New project will explore role of voluntary action in welfare services
6 October 2017
A new project involving the UCL Institute of Education (IOE) and led by Northumbria University will compare welfare services in England in the 1940s and 2010s, in order to assess the role of voluntary action in the provision of welfare services.
Funded by the Economic and Social Research Council (ESRC), Dr Georgina Brewis from the IOE will lead the historical aspect of the project and will work with academics from Northumbria University, the University of Birmingham, the University of Southampton and Sheffield Hallam University.
Speaking about the project, Dr Brewis said: “I am delighted to lead on the historical aspect of this work, which will contribute to an important reframing of the debate concerning the shifting relationship between state and the voluntary sector in England.
"Although a period of intense debate about the future place of voluntary action in welfare provision, the 1940s remain under-researched and resonate remarkably well with current developments. In addition, the research will make full use of new youth and childhood history collections recently acquired by the UCL Institute of Education Archive.”
Irene Hardill, Professor of Public Policy at Northumbria University and Principal Investigator (PI) said:
“Our overarching aim is to explore the ways in which different groups of people – voluntary sector representatives, government officials, and the general public – think and talk about the role of voluntary action in the provision of social welfare, both in the 1940s and the 2010s.

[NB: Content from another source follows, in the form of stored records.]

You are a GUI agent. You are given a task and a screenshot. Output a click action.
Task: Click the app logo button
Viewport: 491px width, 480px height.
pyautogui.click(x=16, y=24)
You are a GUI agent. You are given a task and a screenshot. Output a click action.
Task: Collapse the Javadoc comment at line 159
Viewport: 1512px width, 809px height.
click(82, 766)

“The publication of the Beveridge Report in 1942, and the subsequent establishment of comprehensive welfare services in the UK, was referred to by Beveridge as a ‘revolutionary moment’. The same term has been used to describe the current context in which welfare services are being restructured in England. The Beveridge Report’s proposals led to a period of intense debate on the relationship between state and voluntary action, and the extent to which voluntary services should or could step-in to provide support.”

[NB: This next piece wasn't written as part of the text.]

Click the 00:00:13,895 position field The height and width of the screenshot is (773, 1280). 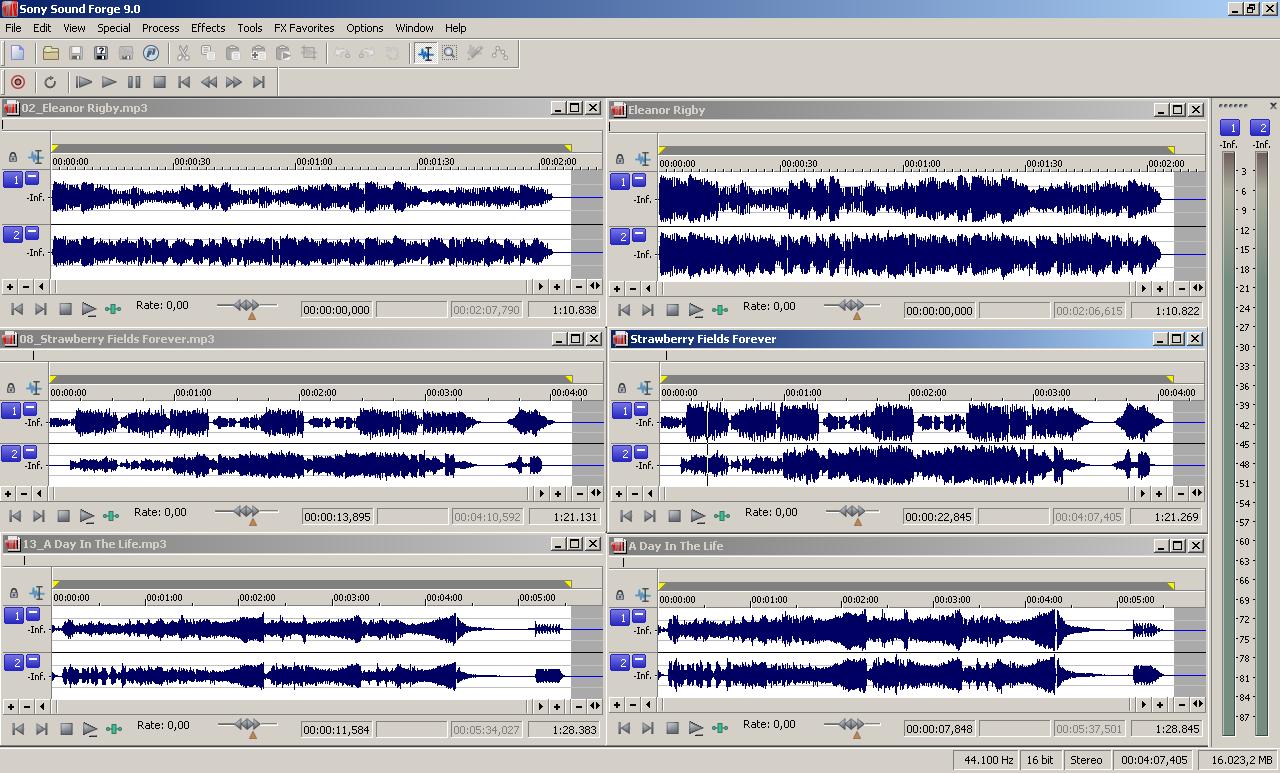[x=336, y=517]
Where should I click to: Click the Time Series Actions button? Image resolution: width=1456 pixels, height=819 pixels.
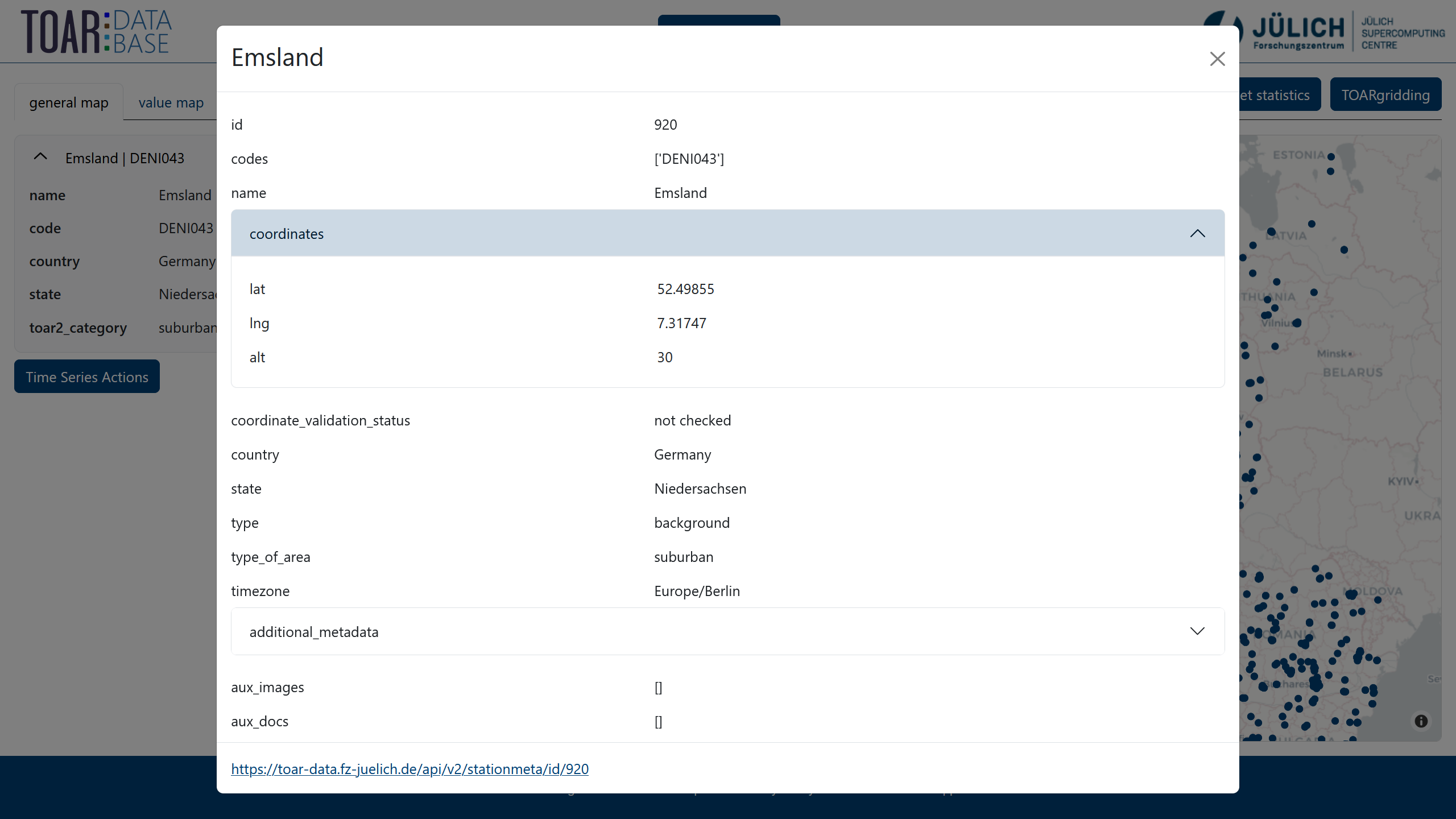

The researchers will examine a variety of contemporary and historical documents, including policy papers and publications from five voluntary sector case studies: the National Council for Voluntary Organisations (NCVO); Children England; Age UK; National Council for Voluntary Youth Services (NCYVS); and the youth charity Ambition.
To explore the state perspective, the team will examine Government green and white papers, speeches, parliamentary debates and acts of parliament from both decades. The views of the public will be obtained from the Mass Observation Archive, which was set up in 1937 to document the lives of ordinary people.
The two year project is being co-produced with NCVO, Children England, Age UK, Ambition and Mass Observation.
It is hoped that the final results will be used to build capabilities within the voluntary sector, influence policy, and reshape public debate.